I'm curious about exactly six things here.

1) Where did you arrive at the magic number of "1 million" as being the appropriate number of humans on the planet?

2) How are you going to keep the population at exactly 1 million, in a primitive society? Broadly speaking, the more primitive your society, the more important it is to reproduce like rabbits... each parent producing two children isn't going to give you "zero population growth" unless you have the means to make sure that each and every one of those children survives to reproduce themselves (and you'll still end up with genetic dead-ends like myself).

3) How are you going to keep tabs on 1,000,000 people, especially if they're spread far across the earth? You'd have to keep a close eye out to makethat no one's raping the earth or reproducing like rabbits, right? What about life after the Great Jobe has departed? Don't you think in a hundred years everything would be back to the way it was?

4) If you managed to cause some sort of socioeconomic collapse, how is a wannabe-treehugging peacenik like you going to wrest power away from all the petty overlords, despots, and tin tyrants that would inevitably spring up? However you'd do it, I'm guessing there wouldn't be a movie deal.

And finally, and most importantly....

5) How would life be better for anybody if we had 1,000,000 people who were miserable the entire duration of their short lives, instead of 6,000,000,000 people who experience a wide range of conditions and emotions over the course of their comparatively long lives? You said it yourself... we're living longer, happier lives now... and you ask, what do we have to show for it? LONGER, HAPPIER LIVES. Duh. This is what NATURE drives species to seek. Yeah, remember, Nature, that thing you're doing this for?

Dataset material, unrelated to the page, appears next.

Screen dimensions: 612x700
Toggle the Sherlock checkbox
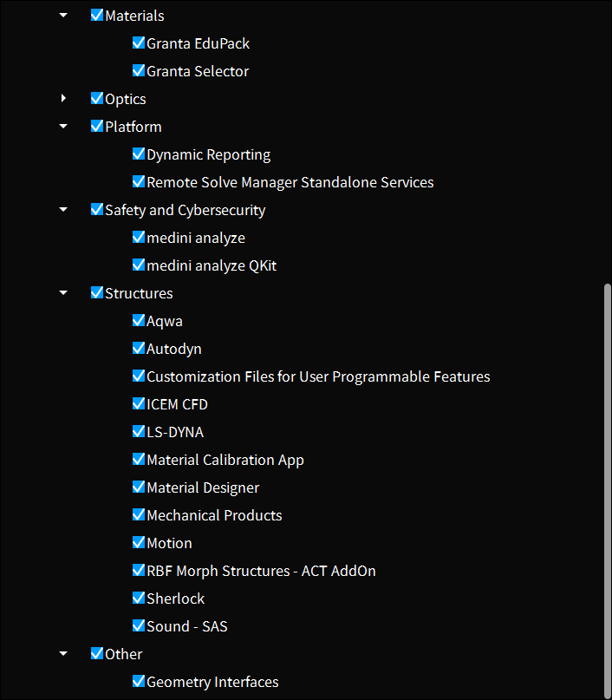click(x=139, y=598)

You know what, Jobe? You're young. You have something that resembles idealism. That's something resembling commendable. But you don't know anything... about nature (human and otherwise), economics, sociology, ecology, *cough*gamedesign*cough*... I'm glad that you can imagine fantastic things, but I hope that at some point, what you're imagining... both in term's of the earth's present situation and what you imagine as your ideal society, both your fantasy and "realistic" version of it... are just imaginings.

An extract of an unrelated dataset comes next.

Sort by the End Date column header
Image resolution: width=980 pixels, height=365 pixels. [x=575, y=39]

This world is a wonderful place, and it's getting better all the time. Bad statistics are going down. Good statistics are going up. We'd each fit into our own modest plot of land in Texas and the United States produces enough grain to feed the entire world. How can there be too many people if that's so? And don't tell me that the population is too dense if you can see your nearest neighbor... in a primitive hunter/gathering society, your nearest neighbor would either sleep two feet away from you, or you'd be an outcast, doomed to die.

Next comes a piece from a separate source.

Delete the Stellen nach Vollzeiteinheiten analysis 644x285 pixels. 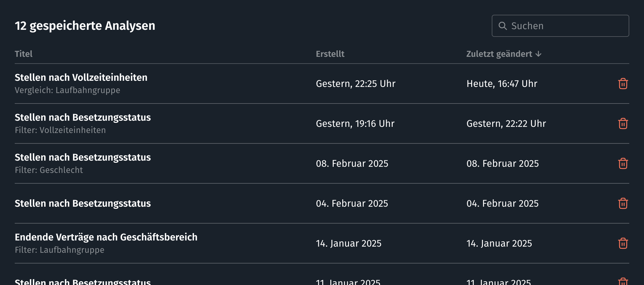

I think the problem you have with our modern society, Jobe, is that it's too boring for your like. There's not enough adventure for people like you. You need guns. You need glory. You need revolution. You need to be Mad Max or Robin Hood: 2012 or someone like that. So you imagine a better (more exciting world.) You imagine a reason why it's necessary, to make it seem more tangible. You make it real.

You know what? That's something all of us have done. It's something we all continue to do. We're artists. We're creators. We're world-designers. We look at the world and say, "My God, why not?"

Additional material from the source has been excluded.